Like Ethereum, EOS strives to create and distribute decentralised apps using a blockchain-based system. At the same time, however, it wants to improve Ethereum by, firstly, making it easier to understand and more accessible to a wider group of users and, secondly, by making it faster, cheaper and easier to manage. This page will explain this further.
EOS (EOS) Chart
Decentralised operating system
One key feature of EOS is that, as opposed to Ethereum, users do not necessarily need advanced coding knowledge in order to create their own applications on the platform. Instead, the system has an inbuilt operating system of specific routines and commands to do things with the blockchain, such as the programming of smart contracts, which is made easier in this way. This also means small bugs can easily be avoided or fixed.
Because this works in a multithreaded way, such blockchain commands can also be carried out in parallel, which makes the system far faster. Whereas Bitcoin can take up to thirty minutes to verify commands on the blockchain, EOS strives to do this in under two seconds.

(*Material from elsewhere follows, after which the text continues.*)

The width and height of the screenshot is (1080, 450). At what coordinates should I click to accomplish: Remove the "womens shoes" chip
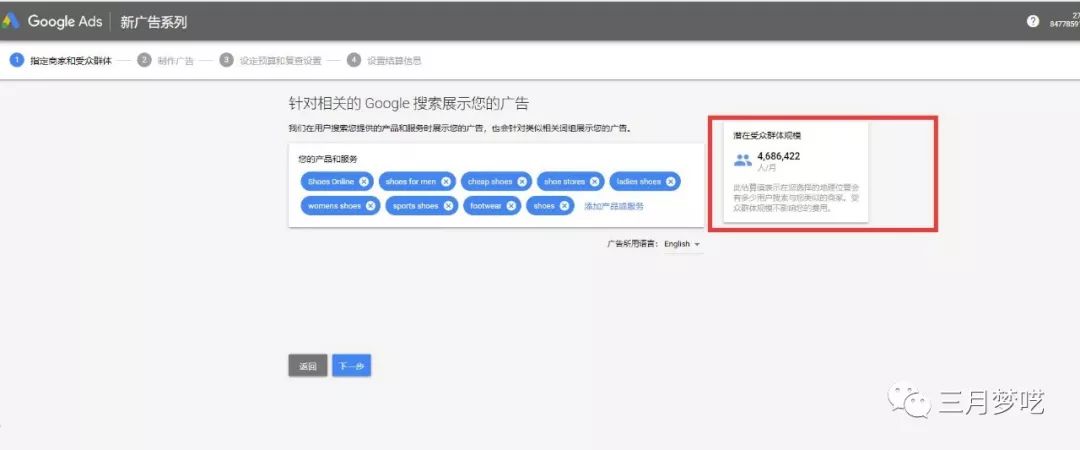370,206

Another improvement carried out by EOS is connected to parallel processing on a wider scale: just like multiple commands can be verified simultaneously on the blockchain, so applications can also each be frozen separately by their developers, according to the rules which they themselves have programmed into their applications. They are therefore able to create applications that are uneditable even by themselves if they wish, or they can include space for future updates.
This also means the system is upgradeable without use of a hard fork, which was the only solution during the TheDAO crisis in Ethereum in 2016. At this point, due to hacking issues, the entire system was split into two because it could not easily be upgraded and the rules changed; since EOS can freeze part of its infrastructure while allowing other parts to run on, this would never happen within EOS.
EOS tokens: distribution
Another major difference between EOS and Ethereum is the way the native currency of the EOS system, the EOS, works.
EOS cannot be mined, but could be acquired from the developers during the so-called distribution period, which spanned 341 days. One billion EOS tokens were distributed over the course of this time, with 100 million of these preserved for use by block.one, who are the developers of the system.
Of the other 900 million tokens, 200 million were distributed during the so-called “first period”, i. e. the five days of the distribution period, and the remaining 700 million were split evenly into 350 consecutive 23-hour periods selling 2 million tokens each, starting on 1 July 2017. This system was developed to allow the widest possible group of people access to EOS tokens.
EOS tokens: use
As opposed to what happens within Ethereum, these tokens cannot be used by people who simply wish to use applications within the EOS system. On this level, EOS is 100% free, which has the great advantage that it has the potential of attracting a wider range of users to the system.
EOS tokens are only used by developers, who actually wish to make decentralised apps, and even these do not need a running supply of the currency. They can simply buy whatever amount of EOS they need to establish the apps they wish to make and distribute, and these EOS then function as fuel for these apps in perpetuity. This makes the EOS system extremely attractive to developers, as well.